Backup Health Check Procedure
-
Apologies if this has been addressed somewhere else, a quick search didn't yield any keyword responses.
I've created a delta backup job that's been running fine for some time. When I tick the "health check" in the schedule (and select the destination SR), the health check portion of the job ultimately fails. It performs the backup like it should, performs the restore and boots the VM to the point that the management agent is recognized, but then just pauses. After ~10 minutes it will power down the VMs and report a job failure. I know there is supposedly a way to execute a script (https://xen-orchestra.com/docs/backups.html#backup-health-check), but 1) I'm happy enough with just the boot check & 2) I'm not seeing a method of tagging, or in this case untagging, the restored VMs to remove the script method.
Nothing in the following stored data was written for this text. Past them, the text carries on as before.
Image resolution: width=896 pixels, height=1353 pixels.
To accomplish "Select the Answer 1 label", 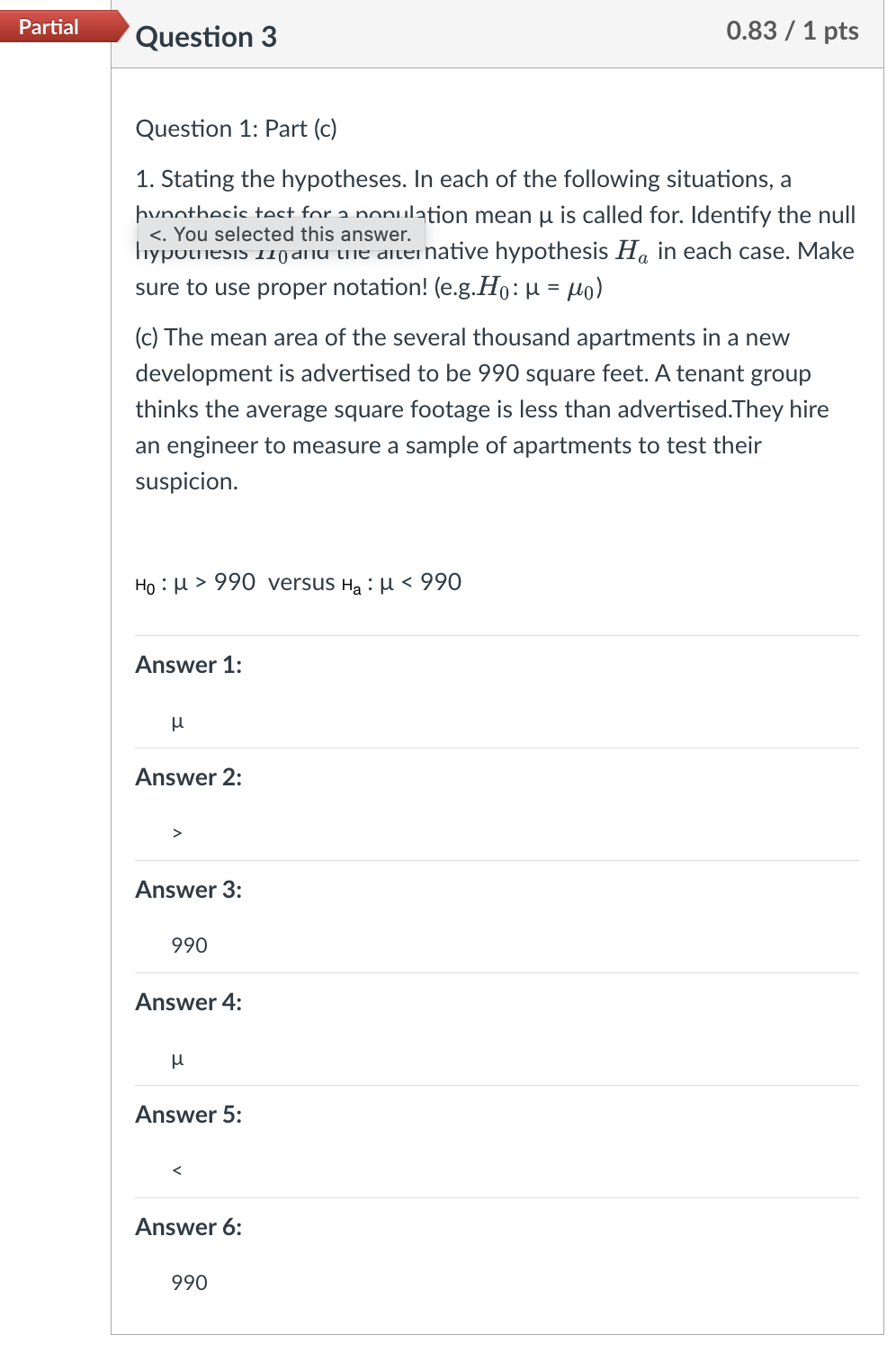I will [187, 664].
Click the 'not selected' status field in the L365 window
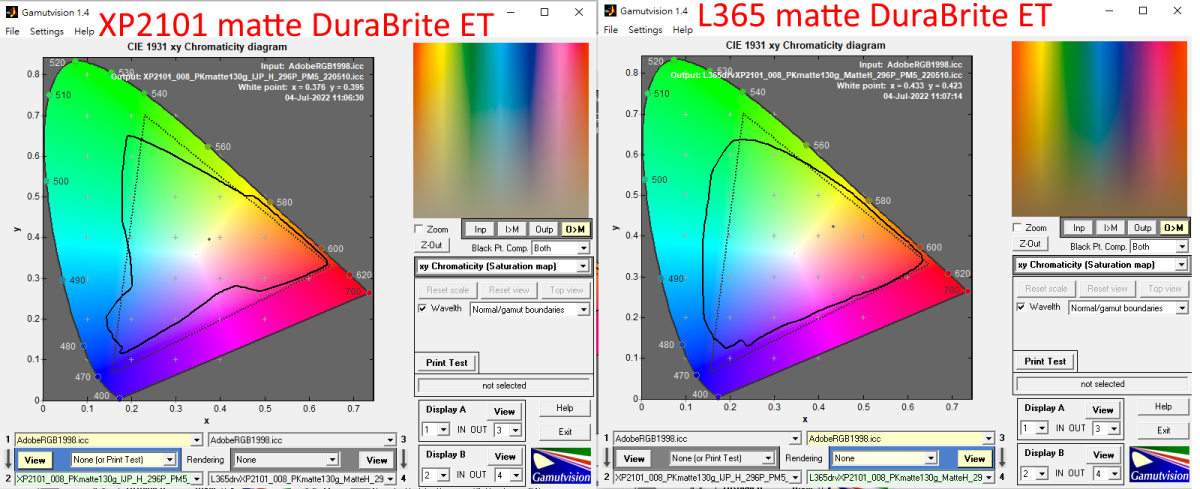 tap(1103, 384)
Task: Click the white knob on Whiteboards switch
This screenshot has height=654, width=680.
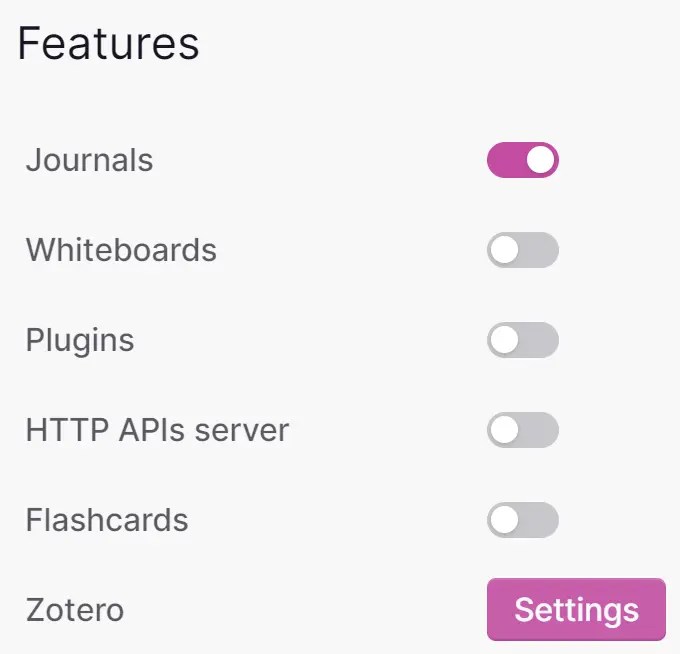Action: coord(505,250)
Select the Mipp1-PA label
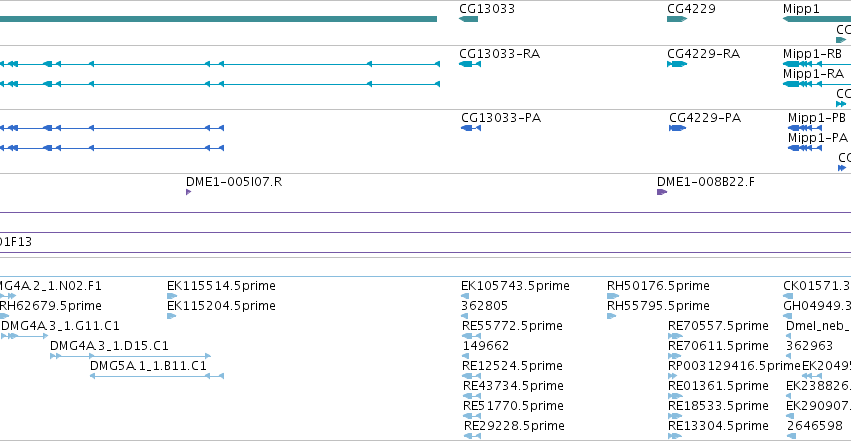Viewport: 851px width, 441px height. [817, 138]
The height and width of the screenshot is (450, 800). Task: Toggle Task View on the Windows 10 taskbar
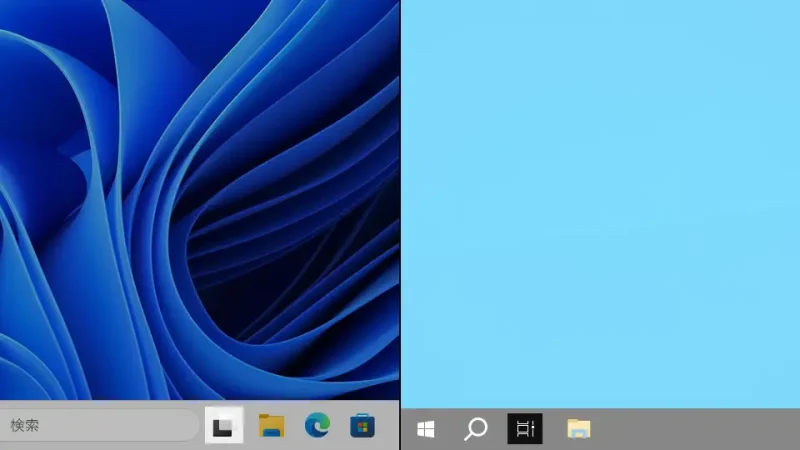(525, 429)
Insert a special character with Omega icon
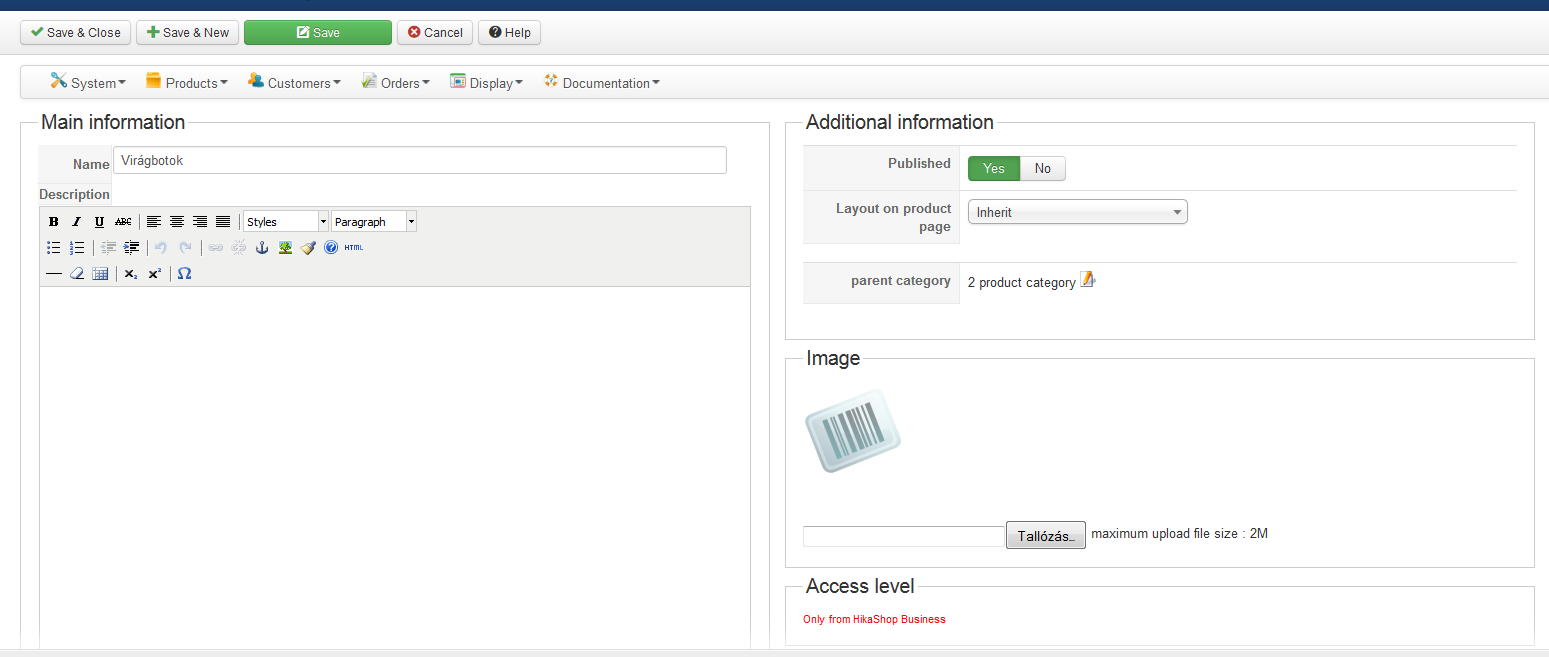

The restored VM objects are given a "restored from backup" and a "xo:no-bak=Health Check" tag.
I see there is a way to restore based on tag, so I can see adding a "xo-backup-healthcheck-xenstore" to an existing VM to force the script method restore, but in this case I don't want the script method.
What am I missing?
-
If it's waiting, it's maybe because the tools aren't installed or booted in the restored/tested VM?
-
@olivierlambert From what I can see, the management agent appears to be operational. I'm up for other ideas to check, if you have some?
-
@olivierlambert And a Windows machine...this one is admittedly installed with the agent I pulled from Citrix (https://www.xenserver.com/downloads). Same backup job/schedule though.
-
What XO version are you using exactly? Are you on stable or latest?
-
@olivierlambert -- stable channel
Current version: 5.92.1 - XOA build: 20240311- node: 18.19.1
- npm: 10.2.4
- xen-orchestra-upload-ova: 0.1.6
- xo-cli-premium: 0.26.0
- xo-server: 5.138.1
- xo-server-audit-premium: 0.10.6
- xo-server-auth-github-premium: 0.3.1
- xo-server-auth-google-premium: 0.3.1
- xo-server-auth-ldap-premium: 0.10.8
- xo-server-auth-oidc-premium: 0.3.0
- xo-server-auth-saml-premium: 0.11.0
- xo-server-backup-reports-premium: 0.18.0
- xo-server-load-balancer-premium: 0.8.1
- xo-server-netbox-premium: 1.4.0
- xo-server-netdata-premium: 0.2.0
- xo-server-perf-alert-premium: 0.3.6
- xo-server-sdn-controller-premium: 1.0.8
- xo-server-telemetry: 0.5.0
- xo-server-transport-email-premium: 1.0.0
- xo-server-transport-icinga2-premium: 0.1.2
- xo-server-transport-nagios-premium: 1.0.1
- xo-server-transport-slack-premium: 0.0.1
- xo-server-transport-xmpp-premium: 0.1.3
- xo-server-usage-report-premium: 0.10.5
- xo-server-web-hooks-premium: 0.3.3
- xo-server-xoa: 0.27.0
- xo-web-premium: 5.140.0
- xoa-cli: 0.38.1
- xoa-updater: 0.48.1
-
Can you try on
latest
and see if it works? -
@olivierlambert Same behavior. Should I open a case with support?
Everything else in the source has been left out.